Experts predict presidential race to affect Illinois elections


Wesley Herold

Political experts discussed the impact of the 2016 presidential candidates on state and local elections Oct. 17 at The Standard Club, 320 S. Plymouth Court.

By Metro Reporter

Low voter turnout, reflecting lack of enthusiasm for the presidential candidates, could hurt candidates in local and state elections, said Chris Mooney, the director of the Institute of Government and Public Affairs at the University of Illinois at Urbana-Champaign. 

Mooney and other political experts were panelists for “2016 Elections: What to Expect and Why,” held Oct. 17 at The Standard Club, 320 S. Plymouth Court.

“If people are discouraged about their choices at the top of the ticket, that could lead [lack of enthusiasm] and inactivity [at the polls],” Mooney said.

Another panelist, David Yepsen, director of the Paul Simon Public Policy Institute at Southern Illinois University-Carbondale, said Congress and Senate candidates have less time to get out their message if they have to explain and defend their positions on the presidential candidates.

“Trump’s candidacy takes a lot of the oxygen out of the room for down-ballot Republicans,” Yepsen said. 

Hosted by the Illinois Campaign for Political Reform, a nonpartisan group that advocates public participation in elections, the panel also included Natasha Korecki, a senior reporter for POLITICO, and Amanda Vinicky, the Statehouse Bureau Chief for National Public Radio Illinois.

Discussing how the presidential race was likely to affect the Senate campaigns of Tammy Duckworth and Mark Kirk, Yepsen said Kirk has distanced himself from the Republican base.

“[Kirk] already had problems with conservatives who thought he was too moderate,” Yepsen said.

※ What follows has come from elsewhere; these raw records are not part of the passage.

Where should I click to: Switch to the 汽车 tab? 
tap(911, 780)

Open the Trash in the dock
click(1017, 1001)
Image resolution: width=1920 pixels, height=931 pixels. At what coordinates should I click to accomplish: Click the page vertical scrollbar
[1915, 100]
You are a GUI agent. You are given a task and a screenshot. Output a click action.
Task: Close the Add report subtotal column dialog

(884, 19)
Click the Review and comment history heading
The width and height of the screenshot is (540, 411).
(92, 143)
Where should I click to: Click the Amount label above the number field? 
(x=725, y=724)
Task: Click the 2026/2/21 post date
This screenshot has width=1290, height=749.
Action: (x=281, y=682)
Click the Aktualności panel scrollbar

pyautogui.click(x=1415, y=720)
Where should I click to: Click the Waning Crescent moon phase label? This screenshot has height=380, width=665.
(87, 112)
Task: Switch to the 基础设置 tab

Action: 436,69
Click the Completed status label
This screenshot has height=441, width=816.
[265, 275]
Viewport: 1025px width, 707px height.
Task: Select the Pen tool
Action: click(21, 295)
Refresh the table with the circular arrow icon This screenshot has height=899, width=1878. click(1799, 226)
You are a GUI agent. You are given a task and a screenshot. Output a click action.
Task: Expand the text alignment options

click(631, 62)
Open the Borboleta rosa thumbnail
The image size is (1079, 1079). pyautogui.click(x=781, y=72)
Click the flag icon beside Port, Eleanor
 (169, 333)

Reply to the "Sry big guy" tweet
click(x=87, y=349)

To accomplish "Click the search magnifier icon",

Sarah Brune, executive director of the ICPR, told The Chronicle that the election will be a test to see whether dissatisfaction with the presidential candidates will affect smaller elections.

According to Real Clear Politics, which analyzes national political polls, Democratic Candidate Hillary Clinton has a 52.3 percent unfavorable rating, while her opponent, Republican Donald Trump, has a 60.9 percent unfavorable rating.  Yepsen said those national numbers also reflect Illinois sentiment.

Sharon Alter, who attended the event, is a co-chairwoman for the League of Women Voters of Illinois, a nonpartisan organization that educates voters. She said most people will vote for their party’s candidates, but they may not vote that way if they do not support the presidential candidate.

“By leaving [the presidential ballot] blank, they are deferring to the voters who choose a particular candidate, [who] may not be the one they really want,” Alter said.

In response to an audience question, Mooney suggested young voters find an issue that resonates with them, like financing college education.  “The more a person sees [how] the political system affects them personally, the more likely they are to vote,” he said.

Millennials should be asking questions like “Why aren’t we able to refinance our loans?” he said. 

Brune agreed with Mooney’s advice and said education about the importance of voter participation toward young voters needs to be more effective.

“If we can find a better way to message, we could increase the involvement from [millennials],” Brune said.